== Material for this exercise

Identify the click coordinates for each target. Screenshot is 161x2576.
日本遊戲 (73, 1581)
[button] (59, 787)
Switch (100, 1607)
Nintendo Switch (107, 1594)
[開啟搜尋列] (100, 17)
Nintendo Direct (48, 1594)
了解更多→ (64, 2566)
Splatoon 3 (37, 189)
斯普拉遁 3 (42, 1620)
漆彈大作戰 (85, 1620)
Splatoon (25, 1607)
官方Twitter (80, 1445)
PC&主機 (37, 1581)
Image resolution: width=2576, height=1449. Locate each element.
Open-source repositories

====
== Material for this exercise

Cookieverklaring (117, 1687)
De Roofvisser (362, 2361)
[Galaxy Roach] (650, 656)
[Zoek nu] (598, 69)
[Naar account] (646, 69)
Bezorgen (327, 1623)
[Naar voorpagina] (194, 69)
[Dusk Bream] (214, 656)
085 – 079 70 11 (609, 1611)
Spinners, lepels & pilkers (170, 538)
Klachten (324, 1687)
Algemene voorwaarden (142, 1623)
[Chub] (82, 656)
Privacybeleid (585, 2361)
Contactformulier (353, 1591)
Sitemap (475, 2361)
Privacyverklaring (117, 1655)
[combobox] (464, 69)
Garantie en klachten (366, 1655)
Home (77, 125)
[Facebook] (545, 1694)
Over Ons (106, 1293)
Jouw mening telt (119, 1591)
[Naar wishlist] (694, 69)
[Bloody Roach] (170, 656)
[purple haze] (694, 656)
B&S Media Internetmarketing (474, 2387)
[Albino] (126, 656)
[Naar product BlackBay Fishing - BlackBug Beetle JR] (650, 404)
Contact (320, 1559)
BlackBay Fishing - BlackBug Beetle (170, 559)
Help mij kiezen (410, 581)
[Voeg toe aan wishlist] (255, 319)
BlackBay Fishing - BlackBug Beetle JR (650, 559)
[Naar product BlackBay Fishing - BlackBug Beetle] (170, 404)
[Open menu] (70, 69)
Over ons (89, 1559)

====

What the task requires –
Your task is to retype the entries verbatim, starting with the line that holds "Identify the click" and stopping after the line that holds "Open-source repositories".

Response to the exercise –
Identify the click coordinates for each target. Screenshot is 161x2576.
日本遊戲 (73, 1581)
[button] (59, 787)
Switch (100, 1607)
Nintendo Switch (107, 1594)
[開啟搜尋列] (100, 17)
Nintendo Direct (48, 1594)
了解更多→ (64, 2566)
Splatoon 3 (37, 189)
斯普拉遁 3 (42, 1620)
漆彈大作戰 (85, 1620)
Splatoon (25, 1607)
官方Twitter (80, 1445)
PC&主機 (37, 1581)
Image resolution: width=2576, height=1449. Locate each element.
Open-source repositories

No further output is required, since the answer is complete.